Bush: Entscheidende Tage für die freie Welt / Schröder, Straw und Solana zweifeln an friedlicher Lösung

Berlin. Führende europäische Politiker gehen offenbar davon aus, dass sich ein Krieg gegen den Irak nicht mehr verhindern lässt. Bundeskanzler Schröder sagte: „Ich habe meine Zweifel, ob das noch gelingen kann.“ Der britische Außenminister Jack Straw machte am Samstag klar, ein Angriff auf den Irak sei wahrscheinlicher als je zuvor. US-Präsident Bush sprach von entscheidenden Tagen. Deutschland, Frankreich und Russland unternehmen trotzdem einen erneuten diplomatischen Versuch, einen Krieg in letzter Minute zu verhindern. Sie forderten gemeinsam eine Sitzung des UN-Sicherheitsrates am Montag auf Ministerebene.

Von Markus Feldenkirchen

und Sven Lemkemeyer

Einen Tag vor dem Krisengipfel der USA, Großbritanniens und Spaniens auf den Azoren sagte auch der EU-Außenbeauftragte Javier Solana, er sei „wirklich nicht sehr optimistisch“, dass ein Krieg im Irak noch verhindert werden könne. Ähnlich äußerte sich der der griechische Verteidigungsminister Giannos Papantonioue. US-Präsident Bush schwor seine Landsleute erneut auf einen Krieg ein und sagte, vor den freien Nationen der Welt lägen entscheidende Tage. Irak lud die UN-Chefinspekteure nach Bagdad ein und bat sie, „so schnell wie möglich“ in den Irak zu kommen.

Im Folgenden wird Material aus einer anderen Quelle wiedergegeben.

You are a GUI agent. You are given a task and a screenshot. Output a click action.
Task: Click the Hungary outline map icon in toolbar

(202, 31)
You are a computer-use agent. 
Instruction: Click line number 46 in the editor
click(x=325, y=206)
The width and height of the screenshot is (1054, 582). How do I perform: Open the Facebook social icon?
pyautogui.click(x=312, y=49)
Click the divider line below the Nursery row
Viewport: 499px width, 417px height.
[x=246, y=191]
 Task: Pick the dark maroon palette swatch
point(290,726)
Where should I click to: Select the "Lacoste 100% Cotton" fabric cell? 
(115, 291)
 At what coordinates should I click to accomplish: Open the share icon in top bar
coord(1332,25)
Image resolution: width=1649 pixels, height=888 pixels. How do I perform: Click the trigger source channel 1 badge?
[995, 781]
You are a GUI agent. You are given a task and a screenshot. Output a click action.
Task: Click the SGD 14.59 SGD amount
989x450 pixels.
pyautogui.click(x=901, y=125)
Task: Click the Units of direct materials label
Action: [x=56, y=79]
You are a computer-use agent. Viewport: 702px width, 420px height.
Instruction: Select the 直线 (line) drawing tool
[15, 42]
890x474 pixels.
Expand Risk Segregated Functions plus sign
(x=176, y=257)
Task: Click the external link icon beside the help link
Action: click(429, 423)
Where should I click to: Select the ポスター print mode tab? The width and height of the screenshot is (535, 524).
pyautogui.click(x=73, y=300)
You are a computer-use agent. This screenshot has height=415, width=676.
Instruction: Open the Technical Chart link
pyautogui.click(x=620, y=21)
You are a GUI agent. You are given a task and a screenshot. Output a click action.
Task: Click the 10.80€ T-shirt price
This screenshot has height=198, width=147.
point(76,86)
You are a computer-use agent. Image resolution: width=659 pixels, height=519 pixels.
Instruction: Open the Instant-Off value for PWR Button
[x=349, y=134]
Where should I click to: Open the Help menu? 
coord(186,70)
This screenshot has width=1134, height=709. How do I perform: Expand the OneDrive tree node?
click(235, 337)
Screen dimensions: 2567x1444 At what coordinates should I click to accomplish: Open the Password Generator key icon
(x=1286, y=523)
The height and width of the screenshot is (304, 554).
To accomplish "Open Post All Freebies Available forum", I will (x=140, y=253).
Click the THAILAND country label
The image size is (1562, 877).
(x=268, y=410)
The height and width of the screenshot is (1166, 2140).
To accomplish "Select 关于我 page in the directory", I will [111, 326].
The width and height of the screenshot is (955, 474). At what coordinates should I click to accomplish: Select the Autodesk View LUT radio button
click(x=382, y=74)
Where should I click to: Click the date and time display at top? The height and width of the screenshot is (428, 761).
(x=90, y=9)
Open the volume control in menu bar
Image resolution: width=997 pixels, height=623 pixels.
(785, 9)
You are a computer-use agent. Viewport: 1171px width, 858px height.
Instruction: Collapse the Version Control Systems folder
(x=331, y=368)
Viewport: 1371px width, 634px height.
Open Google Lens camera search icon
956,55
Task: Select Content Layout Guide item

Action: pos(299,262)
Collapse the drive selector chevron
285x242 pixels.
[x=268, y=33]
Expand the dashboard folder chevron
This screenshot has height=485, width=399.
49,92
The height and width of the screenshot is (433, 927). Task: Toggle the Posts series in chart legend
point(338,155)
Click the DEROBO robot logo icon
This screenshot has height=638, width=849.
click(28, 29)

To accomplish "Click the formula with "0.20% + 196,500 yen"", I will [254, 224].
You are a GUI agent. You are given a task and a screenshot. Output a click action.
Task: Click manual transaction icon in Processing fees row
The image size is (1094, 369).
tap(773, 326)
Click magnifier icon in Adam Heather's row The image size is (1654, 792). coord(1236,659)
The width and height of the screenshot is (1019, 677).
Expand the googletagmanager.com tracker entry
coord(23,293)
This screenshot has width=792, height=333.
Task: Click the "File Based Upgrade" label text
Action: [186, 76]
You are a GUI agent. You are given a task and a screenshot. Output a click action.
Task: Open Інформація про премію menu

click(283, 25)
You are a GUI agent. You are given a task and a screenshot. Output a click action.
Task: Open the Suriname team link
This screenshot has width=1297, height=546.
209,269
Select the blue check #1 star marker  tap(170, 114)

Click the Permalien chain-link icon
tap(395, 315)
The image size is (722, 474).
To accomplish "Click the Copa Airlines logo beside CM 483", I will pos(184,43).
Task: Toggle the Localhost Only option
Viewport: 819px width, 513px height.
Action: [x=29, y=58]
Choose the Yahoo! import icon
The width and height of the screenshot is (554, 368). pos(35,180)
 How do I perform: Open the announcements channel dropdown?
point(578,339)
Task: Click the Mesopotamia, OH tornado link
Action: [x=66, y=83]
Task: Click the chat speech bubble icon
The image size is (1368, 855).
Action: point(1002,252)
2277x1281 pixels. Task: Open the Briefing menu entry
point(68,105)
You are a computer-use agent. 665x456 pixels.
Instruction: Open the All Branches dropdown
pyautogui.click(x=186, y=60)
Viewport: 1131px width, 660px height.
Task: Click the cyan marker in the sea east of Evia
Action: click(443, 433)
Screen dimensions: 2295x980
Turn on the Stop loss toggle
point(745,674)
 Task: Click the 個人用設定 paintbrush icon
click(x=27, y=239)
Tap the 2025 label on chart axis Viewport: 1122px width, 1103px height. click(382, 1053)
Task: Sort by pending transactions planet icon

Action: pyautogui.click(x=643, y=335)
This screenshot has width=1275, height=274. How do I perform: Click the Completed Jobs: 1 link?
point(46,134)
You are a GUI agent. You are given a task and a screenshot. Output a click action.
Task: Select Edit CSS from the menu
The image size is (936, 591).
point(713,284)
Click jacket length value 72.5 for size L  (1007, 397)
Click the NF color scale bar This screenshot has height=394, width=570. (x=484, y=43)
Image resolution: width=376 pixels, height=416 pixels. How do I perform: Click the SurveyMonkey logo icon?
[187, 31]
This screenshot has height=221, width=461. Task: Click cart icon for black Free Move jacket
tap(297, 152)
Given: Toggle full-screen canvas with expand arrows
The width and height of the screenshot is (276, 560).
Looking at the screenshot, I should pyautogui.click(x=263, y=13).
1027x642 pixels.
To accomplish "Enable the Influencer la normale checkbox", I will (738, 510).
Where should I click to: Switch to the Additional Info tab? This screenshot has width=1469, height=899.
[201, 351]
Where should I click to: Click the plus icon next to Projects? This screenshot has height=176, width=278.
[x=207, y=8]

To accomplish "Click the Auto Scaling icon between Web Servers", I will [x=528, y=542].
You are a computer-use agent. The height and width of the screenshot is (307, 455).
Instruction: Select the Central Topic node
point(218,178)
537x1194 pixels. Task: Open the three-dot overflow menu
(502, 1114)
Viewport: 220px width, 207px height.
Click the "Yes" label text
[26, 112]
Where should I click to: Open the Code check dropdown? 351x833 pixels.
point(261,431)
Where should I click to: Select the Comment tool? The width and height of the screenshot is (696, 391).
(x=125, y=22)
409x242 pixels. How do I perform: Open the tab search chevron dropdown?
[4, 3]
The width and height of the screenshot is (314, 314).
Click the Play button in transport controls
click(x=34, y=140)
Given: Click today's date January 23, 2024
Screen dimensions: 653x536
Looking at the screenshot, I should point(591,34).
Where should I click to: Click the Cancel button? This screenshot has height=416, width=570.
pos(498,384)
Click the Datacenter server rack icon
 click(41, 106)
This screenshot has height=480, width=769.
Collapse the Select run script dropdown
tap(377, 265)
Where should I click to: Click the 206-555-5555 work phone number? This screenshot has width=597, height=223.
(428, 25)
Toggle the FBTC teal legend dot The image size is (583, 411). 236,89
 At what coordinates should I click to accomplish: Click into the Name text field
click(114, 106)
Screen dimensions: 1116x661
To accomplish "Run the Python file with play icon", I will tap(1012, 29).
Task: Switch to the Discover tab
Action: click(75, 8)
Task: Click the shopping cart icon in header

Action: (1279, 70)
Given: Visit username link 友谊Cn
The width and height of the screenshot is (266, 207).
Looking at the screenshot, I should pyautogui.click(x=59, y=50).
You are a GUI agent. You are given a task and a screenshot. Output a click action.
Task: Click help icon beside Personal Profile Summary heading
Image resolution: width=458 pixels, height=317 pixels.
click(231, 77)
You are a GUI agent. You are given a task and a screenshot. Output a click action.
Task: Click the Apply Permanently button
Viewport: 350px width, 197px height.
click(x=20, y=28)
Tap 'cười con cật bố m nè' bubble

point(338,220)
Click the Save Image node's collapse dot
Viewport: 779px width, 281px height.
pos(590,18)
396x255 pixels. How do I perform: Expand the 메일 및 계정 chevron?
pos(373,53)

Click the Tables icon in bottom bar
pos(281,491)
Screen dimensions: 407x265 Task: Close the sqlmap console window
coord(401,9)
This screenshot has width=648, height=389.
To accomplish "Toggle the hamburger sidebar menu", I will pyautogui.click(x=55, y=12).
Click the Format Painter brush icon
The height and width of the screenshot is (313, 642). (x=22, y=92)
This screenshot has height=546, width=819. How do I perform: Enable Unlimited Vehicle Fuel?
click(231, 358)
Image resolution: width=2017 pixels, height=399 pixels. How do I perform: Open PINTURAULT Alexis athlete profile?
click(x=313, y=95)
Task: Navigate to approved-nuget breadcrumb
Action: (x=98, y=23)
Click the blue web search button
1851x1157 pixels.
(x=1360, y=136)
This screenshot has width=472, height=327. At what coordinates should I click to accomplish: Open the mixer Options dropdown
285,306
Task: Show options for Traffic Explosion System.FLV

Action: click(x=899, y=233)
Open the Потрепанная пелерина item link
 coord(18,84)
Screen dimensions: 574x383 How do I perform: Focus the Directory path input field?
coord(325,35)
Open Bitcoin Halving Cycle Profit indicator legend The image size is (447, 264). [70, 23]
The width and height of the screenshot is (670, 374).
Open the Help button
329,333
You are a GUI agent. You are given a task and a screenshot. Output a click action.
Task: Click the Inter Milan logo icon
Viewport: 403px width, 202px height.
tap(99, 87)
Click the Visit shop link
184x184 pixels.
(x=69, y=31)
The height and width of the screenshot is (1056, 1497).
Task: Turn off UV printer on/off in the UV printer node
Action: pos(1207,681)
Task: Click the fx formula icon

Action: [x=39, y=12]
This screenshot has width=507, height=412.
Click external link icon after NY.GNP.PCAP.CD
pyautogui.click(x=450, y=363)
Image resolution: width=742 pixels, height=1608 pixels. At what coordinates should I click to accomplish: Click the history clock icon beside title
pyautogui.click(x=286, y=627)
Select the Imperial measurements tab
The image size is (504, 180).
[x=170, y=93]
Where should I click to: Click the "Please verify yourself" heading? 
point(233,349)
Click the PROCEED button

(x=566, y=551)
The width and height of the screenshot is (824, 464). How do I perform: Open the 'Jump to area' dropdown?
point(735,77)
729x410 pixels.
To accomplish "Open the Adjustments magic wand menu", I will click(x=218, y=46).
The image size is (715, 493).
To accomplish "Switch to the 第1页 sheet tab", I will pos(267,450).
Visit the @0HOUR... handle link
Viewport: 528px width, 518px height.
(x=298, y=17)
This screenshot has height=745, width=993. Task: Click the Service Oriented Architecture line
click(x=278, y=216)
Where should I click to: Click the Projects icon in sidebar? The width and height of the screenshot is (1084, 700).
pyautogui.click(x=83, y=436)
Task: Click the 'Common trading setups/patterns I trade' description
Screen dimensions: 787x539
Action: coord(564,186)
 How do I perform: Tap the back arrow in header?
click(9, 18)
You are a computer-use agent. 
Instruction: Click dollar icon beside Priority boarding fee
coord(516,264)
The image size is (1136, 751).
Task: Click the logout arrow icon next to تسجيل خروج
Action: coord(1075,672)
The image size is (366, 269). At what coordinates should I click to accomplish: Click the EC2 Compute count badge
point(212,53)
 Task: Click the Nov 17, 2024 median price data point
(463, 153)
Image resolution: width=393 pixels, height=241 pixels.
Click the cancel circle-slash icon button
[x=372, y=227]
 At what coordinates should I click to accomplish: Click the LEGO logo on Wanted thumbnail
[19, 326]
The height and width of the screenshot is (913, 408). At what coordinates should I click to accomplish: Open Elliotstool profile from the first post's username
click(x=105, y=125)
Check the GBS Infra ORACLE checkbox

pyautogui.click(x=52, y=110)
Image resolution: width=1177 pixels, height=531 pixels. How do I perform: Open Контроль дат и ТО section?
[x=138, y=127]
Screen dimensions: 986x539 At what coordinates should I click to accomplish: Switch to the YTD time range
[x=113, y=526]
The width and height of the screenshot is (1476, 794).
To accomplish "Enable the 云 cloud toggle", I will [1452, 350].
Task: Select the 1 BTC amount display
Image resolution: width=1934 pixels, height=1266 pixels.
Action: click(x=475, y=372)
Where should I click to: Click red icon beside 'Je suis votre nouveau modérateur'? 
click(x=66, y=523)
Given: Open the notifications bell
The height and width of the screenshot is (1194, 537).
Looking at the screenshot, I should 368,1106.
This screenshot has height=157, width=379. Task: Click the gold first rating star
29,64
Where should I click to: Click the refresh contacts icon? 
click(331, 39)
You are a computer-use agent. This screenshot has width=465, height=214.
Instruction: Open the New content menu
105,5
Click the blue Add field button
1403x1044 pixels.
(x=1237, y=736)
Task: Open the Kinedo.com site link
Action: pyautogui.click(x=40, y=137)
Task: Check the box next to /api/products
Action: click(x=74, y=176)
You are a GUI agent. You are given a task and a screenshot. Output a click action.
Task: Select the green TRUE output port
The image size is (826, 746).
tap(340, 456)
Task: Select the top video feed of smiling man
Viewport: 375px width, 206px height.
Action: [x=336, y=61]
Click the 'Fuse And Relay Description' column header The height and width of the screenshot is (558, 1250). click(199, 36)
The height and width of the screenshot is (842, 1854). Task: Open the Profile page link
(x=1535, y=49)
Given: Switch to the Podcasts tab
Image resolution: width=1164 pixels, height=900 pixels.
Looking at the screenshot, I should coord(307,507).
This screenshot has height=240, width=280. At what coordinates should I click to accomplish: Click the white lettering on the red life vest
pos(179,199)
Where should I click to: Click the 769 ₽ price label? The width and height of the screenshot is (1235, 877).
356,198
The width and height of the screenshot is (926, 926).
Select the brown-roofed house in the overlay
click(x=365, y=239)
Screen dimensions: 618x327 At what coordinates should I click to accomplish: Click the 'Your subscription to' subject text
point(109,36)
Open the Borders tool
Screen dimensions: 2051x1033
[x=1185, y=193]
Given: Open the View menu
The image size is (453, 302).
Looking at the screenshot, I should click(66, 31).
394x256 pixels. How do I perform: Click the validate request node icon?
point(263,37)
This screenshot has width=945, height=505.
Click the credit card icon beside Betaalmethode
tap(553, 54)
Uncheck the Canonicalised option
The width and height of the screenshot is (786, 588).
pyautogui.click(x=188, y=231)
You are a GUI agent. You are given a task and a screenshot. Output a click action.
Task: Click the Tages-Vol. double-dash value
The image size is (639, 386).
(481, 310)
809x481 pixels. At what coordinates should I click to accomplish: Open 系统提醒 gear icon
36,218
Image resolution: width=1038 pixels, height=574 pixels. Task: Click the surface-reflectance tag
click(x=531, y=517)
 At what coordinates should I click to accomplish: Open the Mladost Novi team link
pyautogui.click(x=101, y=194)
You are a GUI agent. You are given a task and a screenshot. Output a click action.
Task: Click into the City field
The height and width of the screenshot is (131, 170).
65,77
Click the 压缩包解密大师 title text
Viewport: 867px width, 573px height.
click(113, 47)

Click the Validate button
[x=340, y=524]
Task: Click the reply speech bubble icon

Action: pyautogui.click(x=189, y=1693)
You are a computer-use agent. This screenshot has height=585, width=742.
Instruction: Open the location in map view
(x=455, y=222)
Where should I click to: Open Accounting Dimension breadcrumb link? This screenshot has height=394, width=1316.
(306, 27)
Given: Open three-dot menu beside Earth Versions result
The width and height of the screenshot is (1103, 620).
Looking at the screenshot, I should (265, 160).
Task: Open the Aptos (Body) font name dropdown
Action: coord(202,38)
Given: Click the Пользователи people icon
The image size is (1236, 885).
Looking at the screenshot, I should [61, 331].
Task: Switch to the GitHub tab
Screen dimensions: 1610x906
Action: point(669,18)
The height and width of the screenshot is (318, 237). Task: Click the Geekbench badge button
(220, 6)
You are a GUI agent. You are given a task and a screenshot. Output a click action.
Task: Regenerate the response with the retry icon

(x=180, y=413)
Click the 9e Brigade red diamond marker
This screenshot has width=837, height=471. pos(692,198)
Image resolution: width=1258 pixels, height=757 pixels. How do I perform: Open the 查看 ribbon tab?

Auch Unions-Fraktionsvize Wolfgang Schäuble sagte dem Tagesspiegel am Sonntag, er gehe davon aus, „dass wir mit einer hohen Wahrscheinlichkeit einen Krieg bekommen, und zwar mit unabsehbaren Folgen“. Als weiteres Indiz für einen nicht mehr abzuwendenden Schlag gegen Bagdad wird gewertet, dass dem deutschen Verteidigungsministerium offenbar signalisiert wurde, dass die Luna-Aufklärungsdrohnen der Bundeswehr doch nicht mehr im Irak eingesetzt würden. Dies verlautete aus UN-Kreisen in New York. Schröder sagte in der ARD mit Blick auf eine mögliche Wiederaufbauhilfe für den Irak: „Die Vereinten Nationen werden auf Deutschland immer zählen können. Das war so, und das bleibt so.“ SPD-Generalsekretär Scholz sagte zu einem deutschen Engagement nach einem Krieg: „Was da an Anforderungen auf einen zukommen kann, weiß zurzeit niemand.“ Sollte es Krieg geben, würden die UN sicher um Unterstützung beim Wiederaufbau bitten, so Verteidigungsminister Struck (SPD). Die Entscheidung müsse entsprechend der Lage getroffen werden. Für einen Einsatz deutscher Soldaten im Irak nach einem Krieg gebe es im „Verteidigungsetat keinen Spielraum“. Struck bot an, im Kriegsfall verwundete US-Soldaten oder verletzte geflohene Iraker aus Kuwait auszufliegen.

Der sicherheitspolitische Sprecher der Grünen, Winfried Nachtwei, räumte ein, dass damit bei der Regierung eine „Akzentverschiebung“ festzustellen sei. Er könne sich aber nicht vorstellen, dass es nach einem Krieg ohne UN-Mandat eine UN-Friedenstruppe für Irak geben werde, sagte er dem Tagesspiegel am Sonntag. Der verteidigungspolitische Experte der Union, Christian Schmidt (CSU), kritisierte, „der Paradigmen-Wechsel der Regierung kommt einige Tage zu früh“. Schröder hätte besser den Azoren-Gipfel abgewartet. Zudem könne man nicht die Bundeswehr reduzieren und zugleich neue Aufgaben übernehmen. „Strucks Bundeswehrreform muss deshalb sofort gestoppt werden“.